EXTRAIT DU TEXTE:

--------

"
(Les Allobroges) vivent en villages sauf les plus illustres d'entre eux qui,
installés à Vienne, ont fait de celle-ci - qui n'était
précédemment qu'un village - quoique portant le titre de métropole
de ce peuple - une ville bien équipée ". (Strabon, IV,
1, 11). Voilà une affirmation qui a souvent intrigué les historiens,
comment et pourquoi d'un simple village on a fait une métropole. Voici
ce qu'en dit un guide : " Vienne, la capitale des Allobroges, dont la
situation privilégiée sur le Rhône a déterminé
très tôt le développement économique, politique
et architectural, justifiant ainsi le surnom de Vienna pulchra, Vienne la
Belle, que lui avait attribué le poète latin Martial ".
Une " situation privilégiée ", oui, mais c'est un
peu court comme explication. Dans notre pays ou histoire et préhistoire
sont encore des disciplines bien trop séparées, le lecteur doit
s'en contenter. Et pourtant, dans ce cas précis le protohistorien est
à même de donner une réponse à la contradiction
que soulève implicitement Strabon, un simple village porte le titre
de métropole !
Sa splendeur, son importance antique, révélées par ses
vestiges spectaculaires conservés ou mis au jour depuis un siècle,
ont occulté et fait oublié son importance depuis 2000 av. J.-C.
Car Vienne et sa région sont un haut lieu de la préhistoire
française grâce aux érudits et aux collectionneurs du
XIXe siècle qui ont recueilli et sauvegardé tout ce que la terre
a livré au cours des travaux d'urbanisme de la vieille cité,
chose qui serait impensable aujourd'hui avec nos moyens modernes de terrassement.
Une région
au riche passé
Une très rapide énumération du matériel retrouvé
permettra de mieux illustrer la puissance unique de Vienne et de la région.

--------

Enregistrements pour localiser des objets décrits
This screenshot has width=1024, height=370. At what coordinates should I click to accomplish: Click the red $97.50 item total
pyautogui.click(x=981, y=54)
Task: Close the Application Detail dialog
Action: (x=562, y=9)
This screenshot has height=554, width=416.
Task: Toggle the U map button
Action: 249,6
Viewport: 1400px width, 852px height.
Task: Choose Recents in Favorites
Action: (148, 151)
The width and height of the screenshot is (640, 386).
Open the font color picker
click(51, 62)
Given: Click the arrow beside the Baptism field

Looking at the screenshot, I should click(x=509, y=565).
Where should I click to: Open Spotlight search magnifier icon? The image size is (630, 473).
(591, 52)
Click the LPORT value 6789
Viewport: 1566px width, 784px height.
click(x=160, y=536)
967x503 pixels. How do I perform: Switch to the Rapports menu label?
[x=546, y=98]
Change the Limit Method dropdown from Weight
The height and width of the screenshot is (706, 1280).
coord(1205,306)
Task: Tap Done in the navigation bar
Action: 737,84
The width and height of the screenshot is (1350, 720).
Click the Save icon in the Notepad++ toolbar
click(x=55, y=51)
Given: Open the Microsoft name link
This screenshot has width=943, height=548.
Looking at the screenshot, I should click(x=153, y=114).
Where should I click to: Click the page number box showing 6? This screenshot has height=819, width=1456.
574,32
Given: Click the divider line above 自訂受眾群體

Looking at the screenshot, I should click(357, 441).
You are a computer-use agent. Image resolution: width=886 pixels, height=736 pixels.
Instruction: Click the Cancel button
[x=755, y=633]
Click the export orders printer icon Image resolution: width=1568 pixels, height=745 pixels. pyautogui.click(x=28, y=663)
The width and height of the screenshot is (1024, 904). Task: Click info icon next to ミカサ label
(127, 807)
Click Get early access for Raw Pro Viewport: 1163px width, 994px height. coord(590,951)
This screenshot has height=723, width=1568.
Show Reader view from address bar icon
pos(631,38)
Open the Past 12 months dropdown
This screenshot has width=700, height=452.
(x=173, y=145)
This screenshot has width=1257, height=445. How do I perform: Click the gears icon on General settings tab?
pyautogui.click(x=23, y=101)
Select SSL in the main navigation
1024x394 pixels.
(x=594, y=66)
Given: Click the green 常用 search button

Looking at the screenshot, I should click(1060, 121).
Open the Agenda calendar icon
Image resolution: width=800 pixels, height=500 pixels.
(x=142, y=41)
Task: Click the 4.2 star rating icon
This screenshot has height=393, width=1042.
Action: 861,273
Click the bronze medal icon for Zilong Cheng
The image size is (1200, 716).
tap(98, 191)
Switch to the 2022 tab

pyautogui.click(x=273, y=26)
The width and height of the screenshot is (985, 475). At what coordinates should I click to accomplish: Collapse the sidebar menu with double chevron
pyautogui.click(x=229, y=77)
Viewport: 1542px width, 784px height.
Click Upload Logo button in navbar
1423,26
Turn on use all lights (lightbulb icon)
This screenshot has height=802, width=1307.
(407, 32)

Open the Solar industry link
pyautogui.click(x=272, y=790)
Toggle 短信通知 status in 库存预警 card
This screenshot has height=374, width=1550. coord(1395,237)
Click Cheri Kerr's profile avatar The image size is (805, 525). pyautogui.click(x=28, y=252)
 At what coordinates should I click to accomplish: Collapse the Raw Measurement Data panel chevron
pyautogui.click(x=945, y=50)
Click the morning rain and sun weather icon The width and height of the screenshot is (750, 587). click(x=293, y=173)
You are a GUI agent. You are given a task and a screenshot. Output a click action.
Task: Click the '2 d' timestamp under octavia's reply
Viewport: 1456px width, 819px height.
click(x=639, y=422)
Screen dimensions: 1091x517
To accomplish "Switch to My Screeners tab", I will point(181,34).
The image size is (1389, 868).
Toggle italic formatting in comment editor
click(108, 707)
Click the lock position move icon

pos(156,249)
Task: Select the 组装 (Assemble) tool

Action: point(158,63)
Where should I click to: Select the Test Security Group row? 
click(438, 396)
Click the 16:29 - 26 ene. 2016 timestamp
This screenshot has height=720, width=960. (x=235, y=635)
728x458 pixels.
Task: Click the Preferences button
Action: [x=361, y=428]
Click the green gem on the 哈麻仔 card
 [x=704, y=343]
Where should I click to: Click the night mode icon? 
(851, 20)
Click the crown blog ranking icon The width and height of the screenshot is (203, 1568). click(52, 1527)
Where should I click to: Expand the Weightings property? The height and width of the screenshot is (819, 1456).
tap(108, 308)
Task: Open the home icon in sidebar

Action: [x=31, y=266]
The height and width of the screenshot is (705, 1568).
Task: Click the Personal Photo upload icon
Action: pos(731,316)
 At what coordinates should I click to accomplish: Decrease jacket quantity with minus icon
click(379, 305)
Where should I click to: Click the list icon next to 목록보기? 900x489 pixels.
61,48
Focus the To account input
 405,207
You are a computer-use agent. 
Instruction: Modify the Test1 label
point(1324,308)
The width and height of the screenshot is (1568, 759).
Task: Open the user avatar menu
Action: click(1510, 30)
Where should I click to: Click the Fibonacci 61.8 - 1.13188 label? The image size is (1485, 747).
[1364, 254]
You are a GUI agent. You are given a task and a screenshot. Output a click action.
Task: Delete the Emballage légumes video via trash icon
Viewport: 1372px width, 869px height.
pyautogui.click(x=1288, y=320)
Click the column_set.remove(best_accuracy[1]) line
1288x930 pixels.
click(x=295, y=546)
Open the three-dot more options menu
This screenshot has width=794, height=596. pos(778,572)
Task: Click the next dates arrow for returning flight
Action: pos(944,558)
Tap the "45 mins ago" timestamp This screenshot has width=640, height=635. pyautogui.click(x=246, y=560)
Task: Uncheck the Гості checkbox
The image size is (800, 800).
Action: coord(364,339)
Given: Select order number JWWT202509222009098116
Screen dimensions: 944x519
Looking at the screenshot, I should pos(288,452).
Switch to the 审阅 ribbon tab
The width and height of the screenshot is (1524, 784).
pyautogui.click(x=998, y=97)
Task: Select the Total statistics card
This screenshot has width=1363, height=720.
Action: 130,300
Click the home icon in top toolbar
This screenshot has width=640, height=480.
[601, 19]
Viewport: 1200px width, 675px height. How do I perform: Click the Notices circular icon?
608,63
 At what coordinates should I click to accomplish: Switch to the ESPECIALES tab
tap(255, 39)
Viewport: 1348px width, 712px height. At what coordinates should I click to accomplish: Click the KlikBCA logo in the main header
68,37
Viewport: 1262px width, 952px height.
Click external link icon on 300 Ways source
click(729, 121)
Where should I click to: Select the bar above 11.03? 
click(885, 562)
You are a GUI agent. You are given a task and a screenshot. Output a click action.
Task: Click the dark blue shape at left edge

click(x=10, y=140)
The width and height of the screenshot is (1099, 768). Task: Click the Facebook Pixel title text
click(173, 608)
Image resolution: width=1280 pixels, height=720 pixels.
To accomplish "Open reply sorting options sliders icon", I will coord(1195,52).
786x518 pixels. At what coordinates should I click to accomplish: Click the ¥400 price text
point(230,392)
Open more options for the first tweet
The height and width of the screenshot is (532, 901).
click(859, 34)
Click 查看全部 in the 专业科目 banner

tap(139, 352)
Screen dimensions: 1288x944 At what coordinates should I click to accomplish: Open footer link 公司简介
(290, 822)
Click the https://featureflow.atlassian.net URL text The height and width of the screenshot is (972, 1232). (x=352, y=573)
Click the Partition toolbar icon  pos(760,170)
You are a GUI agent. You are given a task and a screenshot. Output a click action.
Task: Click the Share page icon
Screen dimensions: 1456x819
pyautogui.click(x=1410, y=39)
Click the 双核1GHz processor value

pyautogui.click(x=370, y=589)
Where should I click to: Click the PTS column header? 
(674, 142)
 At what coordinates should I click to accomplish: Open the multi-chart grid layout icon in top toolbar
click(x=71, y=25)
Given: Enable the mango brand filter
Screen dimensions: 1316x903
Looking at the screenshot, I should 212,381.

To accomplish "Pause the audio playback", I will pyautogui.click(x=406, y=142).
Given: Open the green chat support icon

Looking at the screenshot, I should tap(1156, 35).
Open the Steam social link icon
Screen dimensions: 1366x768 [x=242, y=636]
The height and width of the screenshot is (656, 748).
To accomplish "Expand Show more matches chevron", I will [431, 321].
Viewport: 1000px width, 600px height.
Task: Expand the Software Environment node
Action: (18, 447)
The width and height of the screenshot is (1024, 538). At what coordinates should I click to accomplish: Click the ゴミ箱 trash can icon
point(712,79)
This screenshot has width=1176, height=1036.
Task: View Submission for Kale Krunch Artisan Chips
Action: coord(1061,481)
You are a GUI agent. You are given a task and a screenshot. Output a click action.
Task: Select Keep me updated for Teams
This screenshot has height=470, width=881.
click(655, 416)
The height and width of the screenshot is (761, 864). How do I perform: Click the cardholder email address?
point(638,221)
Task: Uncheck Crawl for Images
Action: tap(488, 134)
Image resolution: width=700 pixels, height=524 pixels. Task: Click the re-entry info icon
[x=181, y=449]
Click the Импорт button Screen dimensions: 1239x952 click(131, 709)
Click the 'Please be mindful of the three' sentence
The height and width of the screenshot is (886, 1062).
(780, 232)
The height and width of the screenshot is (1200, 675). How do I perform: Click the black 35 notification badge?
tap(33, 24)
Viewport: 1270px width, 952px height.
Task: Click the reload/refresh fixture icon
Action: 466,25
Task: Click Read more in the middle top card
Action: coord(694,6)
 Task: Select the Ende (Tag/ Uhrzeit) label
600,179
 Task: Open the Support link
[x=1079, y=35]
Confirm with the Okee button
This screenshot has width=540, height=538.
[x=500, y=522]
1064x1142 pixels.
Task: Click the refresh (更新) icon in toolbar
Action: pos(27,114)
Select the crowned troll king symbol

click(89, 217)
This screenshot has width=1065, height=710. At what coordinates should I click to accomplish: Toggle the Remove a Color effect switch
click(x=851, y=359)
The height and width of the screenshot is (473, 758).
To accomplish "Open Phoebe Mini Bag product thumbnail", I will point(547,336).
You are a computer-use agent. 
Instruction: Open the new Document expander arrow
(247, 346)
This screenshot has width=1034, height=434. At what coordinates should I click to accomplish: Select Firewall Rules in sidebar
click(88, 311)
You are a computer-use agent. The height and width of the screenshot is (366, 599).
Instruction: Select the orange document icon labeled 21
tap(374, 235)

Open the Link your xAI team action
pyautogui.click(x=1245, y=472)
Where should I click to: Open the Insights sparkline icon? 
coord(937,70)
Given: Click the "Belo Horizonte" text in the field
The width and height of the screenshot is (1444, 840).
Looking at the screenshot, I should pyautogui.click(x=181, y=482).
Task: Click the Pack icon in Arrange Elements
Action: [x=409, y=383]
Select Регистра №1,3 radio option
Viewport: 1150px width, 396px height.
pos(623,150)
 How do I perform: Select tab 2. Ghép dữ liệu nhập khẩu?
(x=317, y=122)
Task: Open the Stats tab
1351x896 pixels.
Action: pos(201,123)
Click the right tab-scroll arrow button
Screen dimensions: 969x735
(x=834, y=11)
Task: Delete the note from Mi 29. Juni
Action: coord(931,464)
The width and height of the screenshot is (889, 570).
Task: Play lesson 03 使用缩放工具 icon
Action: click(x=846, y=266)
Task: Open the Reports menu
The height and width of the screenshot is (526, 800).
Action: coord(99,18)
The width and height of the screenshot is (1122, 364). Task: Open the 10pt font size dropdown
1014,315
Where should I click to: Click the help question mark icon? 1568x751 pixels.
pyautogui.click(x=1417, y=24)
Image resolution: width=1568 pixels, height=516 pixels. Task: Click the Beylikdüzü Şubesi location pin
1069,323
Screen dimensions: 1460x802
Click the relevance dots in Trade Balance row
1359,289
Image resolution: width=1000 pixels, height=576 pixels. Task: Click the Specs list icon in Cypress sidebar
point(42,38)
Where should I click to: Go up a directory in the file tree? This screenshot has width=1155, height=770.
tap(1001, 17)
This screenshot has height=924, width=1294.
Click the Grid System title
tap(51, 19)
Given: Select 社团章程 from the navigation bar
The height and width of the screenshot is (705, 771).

--------

ÉNONCÉ: Écrivez la suite du texte sur Vienne et les Allobroges, en reprenant après sa dernière phrase.

RÉPONSE:
En plus des nombreuses haches polies qui attestent l'occupation au Néolithique,
à Estressin sur la colline Sainte-Hélène et à
Charavel des fouilles ont mis au jour deux villages néolithique moyen
du IVe millénaire av. J.-C. Mais c'est à l'âge du Bronze
que la zone connaît un essor tout particulier : neuf haches en bronze
du Bronze ancien ( civilisation helvétique du Rhône, XXe/XVIIIe
siècle av. J.-C.), neuf haches du Bronze moyen (XVIIe/XIIIe siècle
av. J.-C., importations de l'Allemagne du sud-ouest), cinq haches, une épée,
un poignard, un bracelet, une lance du Bronze final (XIIe/VIIIe siècle
av. J.-C.), une épée du premier âge du Fer. Jamais en
France une telle moisson n'a été retrouvée sur un si
petit espace limité à une ville, couvrant sans hiatus une période
de près de deux millénaires.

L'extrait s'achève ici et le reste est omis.